Depuis la fin des années 1970, on peut constater l’amplification des inégalités entre les pays et dans la plupart des sociétés. Ce recul des conditions de vie de la majorité de la population de la planète prend la forme d’une hausse du chômage et de la pauvreté, d’une précarisation de l’emploi et d’une multiplication des coupures dans les mesures sociales des États. Parallèlement, la valeur des actifs financiers est en hausse rapide et les multinationales, de plus en plus concentrées au fil des fusions, font des profits records. Cette polarisation de la richesse nous est présentée comme inévitable par le discours dominant, qui soutient que le pouvoir politique ne peut plus intervenir à cause du "contexte de mondialisation des marchés". Pourtant, la mondialisation de l’économie n’est pas un phénomène récent mais plutôt une constante, à la base de l’histoire de l’humanité depuis 500 ans, qui a été permise par l’intervention des États. Pour comprendre la situation actuelle de l’économie mondiale, il serait nécessaire de voir comment elle s’insère dans l’histoire et quelles sont ses caractéristiques particulières et les principales étapes de son évolution récente.(...)

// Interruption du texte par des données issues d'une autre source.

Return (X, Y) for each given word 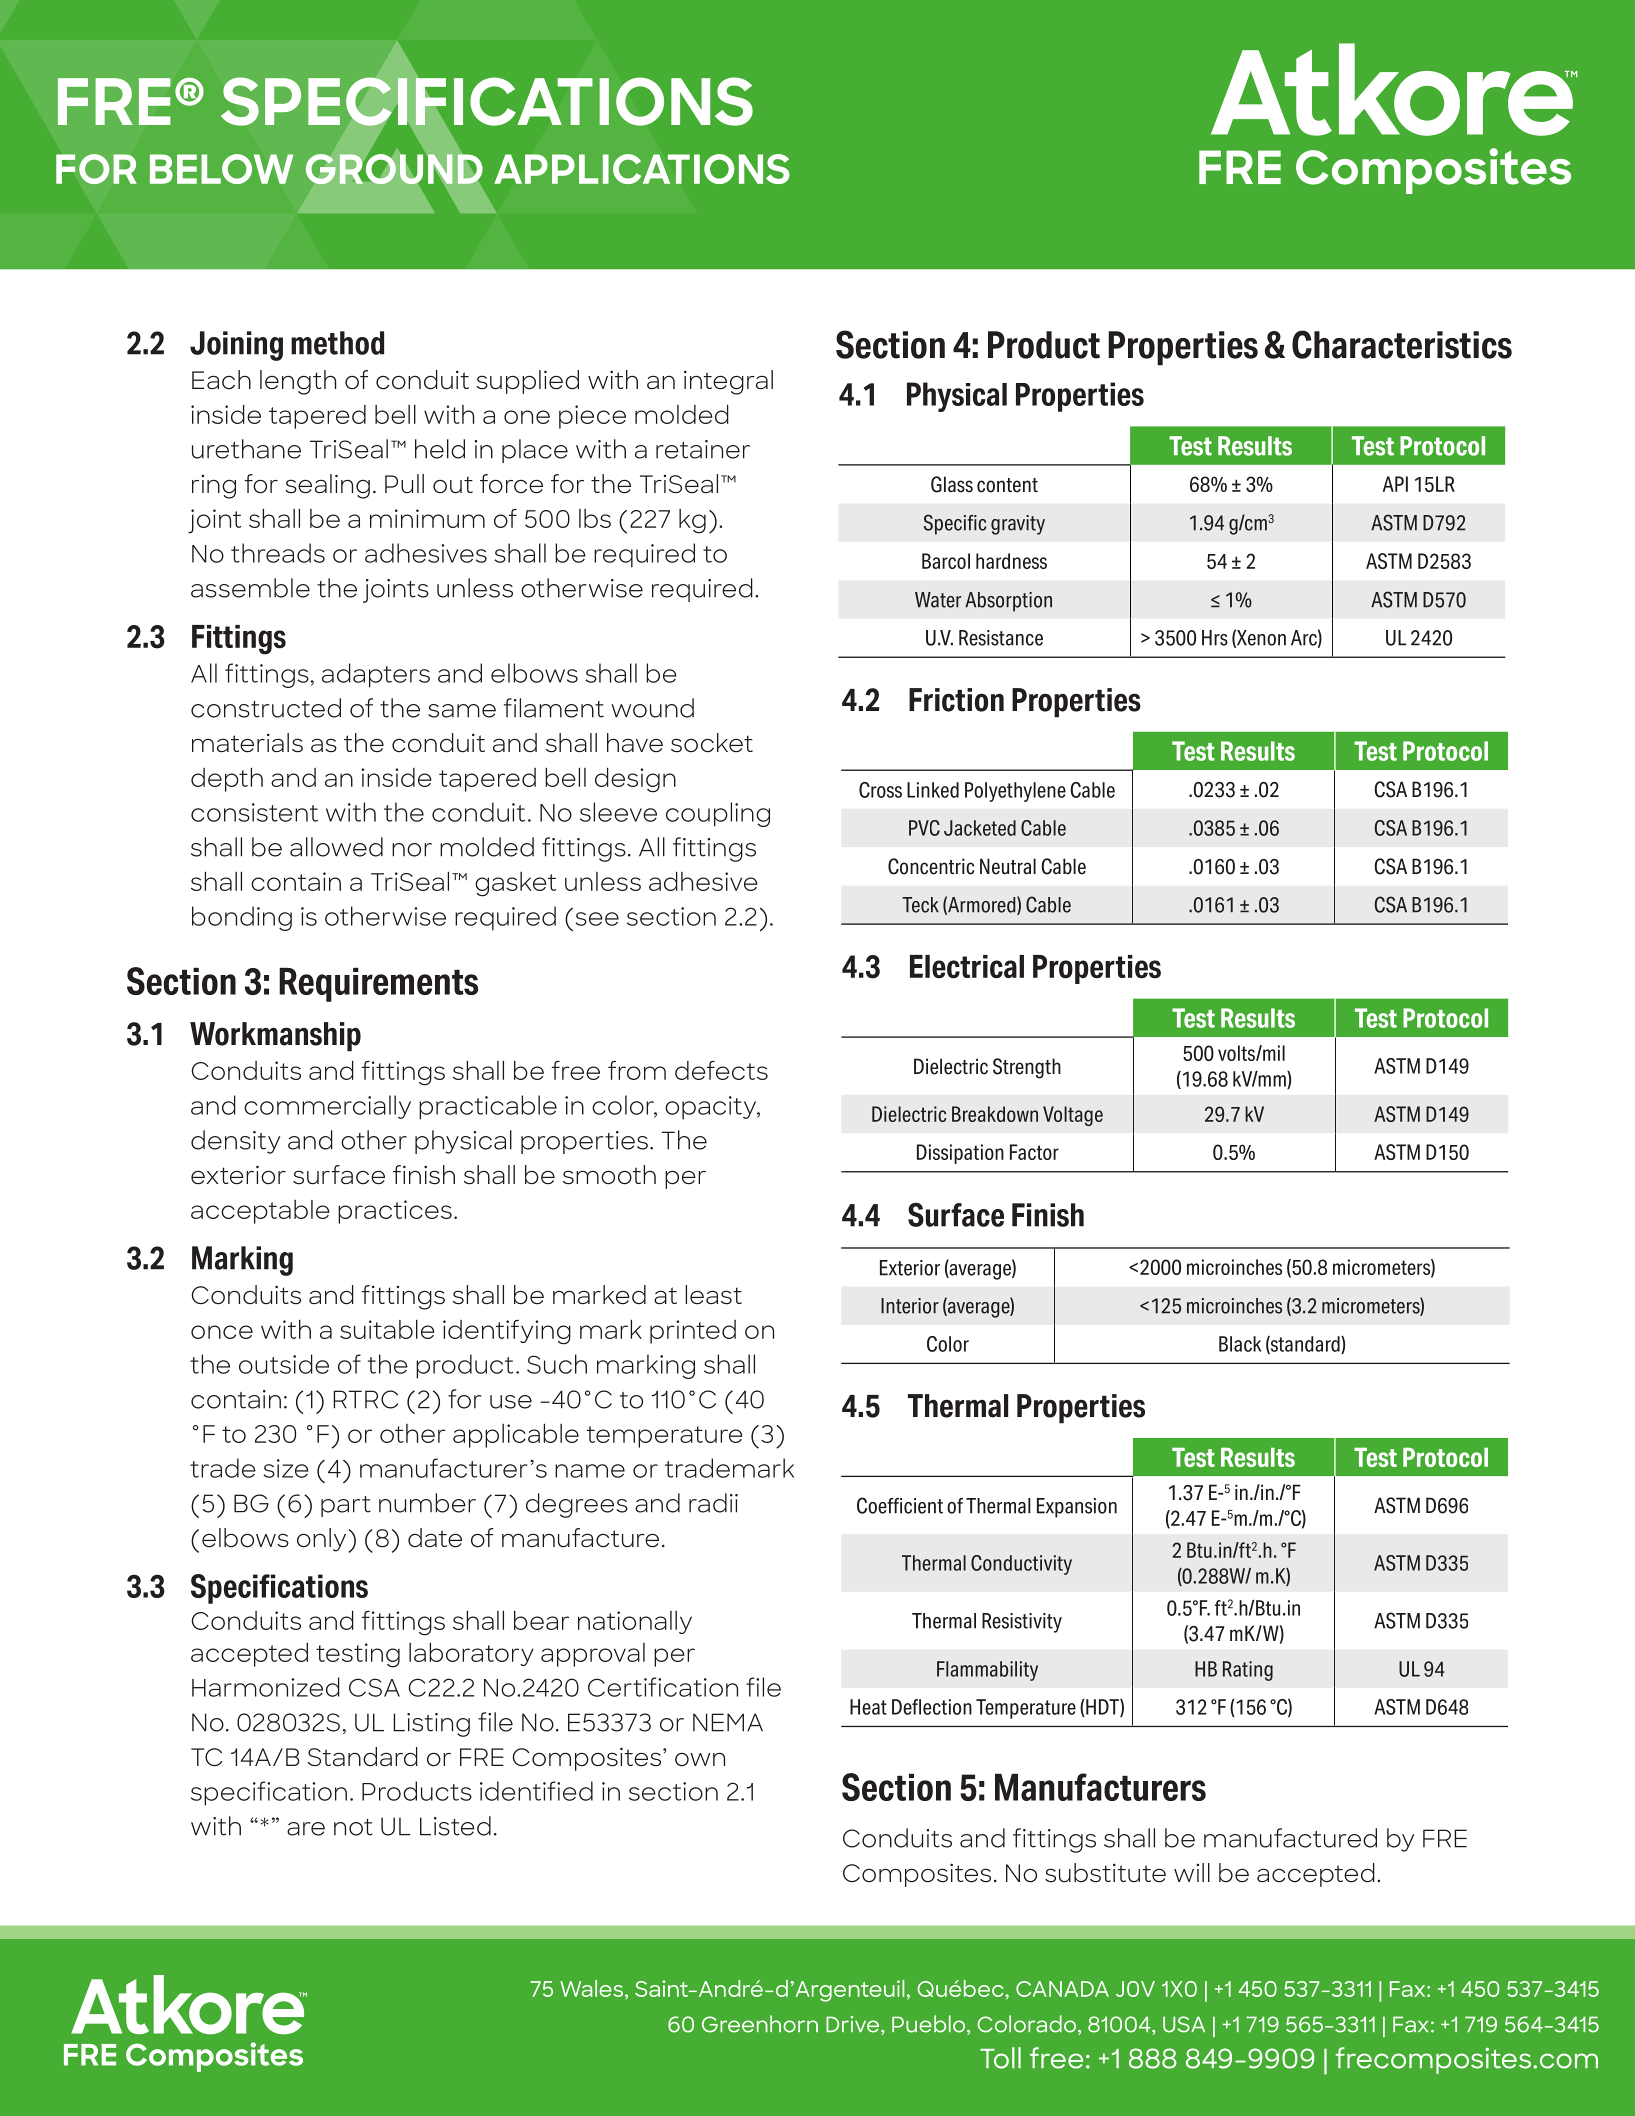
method (337, 343)
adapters (376, 675)
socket (712, 743)
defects (721, 1070)
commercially (327, 1107)
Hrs (1215, 638)
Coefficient (900, 1505)
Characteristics (1402, 344)
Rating (1248, 1671)
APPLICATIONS (642, 169)
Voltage (1073, 1116)
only (323, 1540)
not (353, 1827)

La phase néolibérale de l’économie-monde

À partir des années soixante-dix, l’ondes longue ascendante des Trentes Glorieuses se retourne alors que prend forme les débuts d’une nouvelle crise de surproduction. La grande dépression de la fin du XXe siècle, qui marque une nouvelle étape dans l’histoire de l’économie mondiale avec la fin de la période keynésienne, a comme cause et comme conséquence la mondialisation du commerce et de la production, la mondialisation des échanges financiers et l’application de politiques néolibérales. Pour aider à la description de cette courte et récente période, les principes de base de ces trois phénomènes seront décris tout comme certains des événements significatifs qui ont permis leur mise en place.

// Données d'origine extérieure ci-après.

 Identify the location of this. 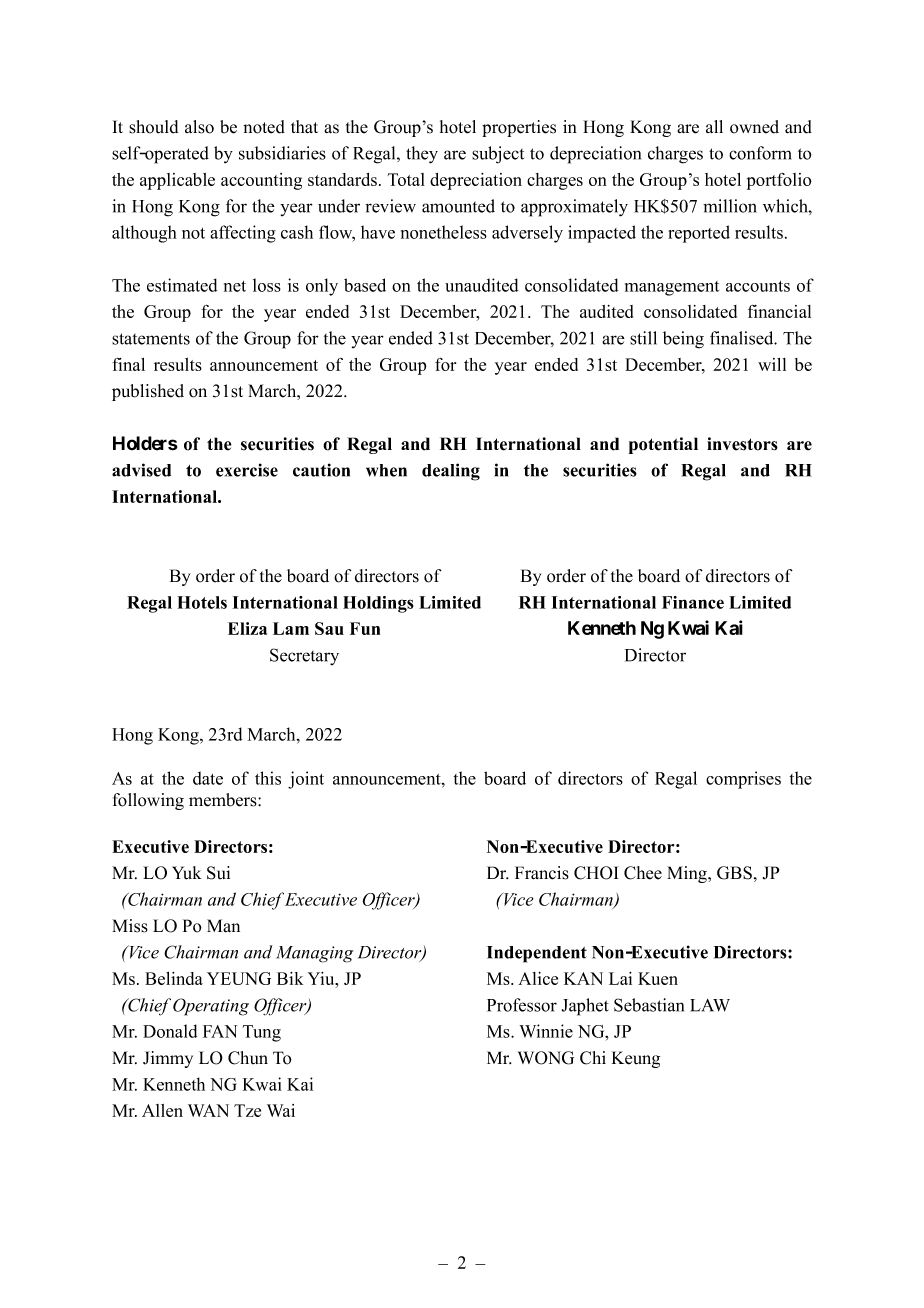
(268, 778).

La mondialisation (ou globalisation) des marchés (ou de l’économie) peut être présentée comme la phase extrème de l’expansion du marché comme régulateur des échanges internationaux. La libéralisation des frontières commerciales, planifiée depuis la fin de la Deuxième Guerre mondiale par le GATT, combinée aux avancées technologiques dans le domaine des transports et des communications, a permis de décupler le commerce mondial : "1/5e de la production mondiale fait aujourd’hui l’objet d’échanges internationaux. Le commerce mondial des biens et services a dépassé pour la première fois en 1995 le seuil des 6000 milliards de dollars, soit l’équivalent de 24 fois le budget de la France. Il double en volume tous les neuf ans". Cette libéralisation du commerce réduit la capacité d’intervention des États : "Dans une économie fermée, le supplément de revenu injecté par l’État dynamise l’activité, et génère le supplément de recettes qui le finance. Dans une économie ouverte, une large partie du supplément de revenu injecté par l’État sert à l’acquisition de produits importés. L’impact sur l’activité est faible, le déficit se creuse, la balance des paiements courants se détériore, la valeur de la monnaie tend à chuter".

La mondialisation exacerbe aussi la concurrence entre les entreprises qui cherchent à combler la faible demande des marchés locaux par l’exportation. Les plus importantes d’entre elles, les multinationales, délaissent tout ce qui ne constitue pas le noyau dur de leurs activités à des petites entreprises de sous-traitants qui agissent tant en amont (fabrication d’éléments) qu’en aval (commercialisation). Les nouveaux emplois créés par cette sous-traitance se caractérisent par leur précarité et leur faible niveau de salaire. La baisse des coûts de production qui en résulte augmente les profits mais accentue la surcapacité de production (par la baisse de la consommation des travailleuSEs), ce qui explique en bonne partie les gigantesques fusions intrasectorielles des années 80-90.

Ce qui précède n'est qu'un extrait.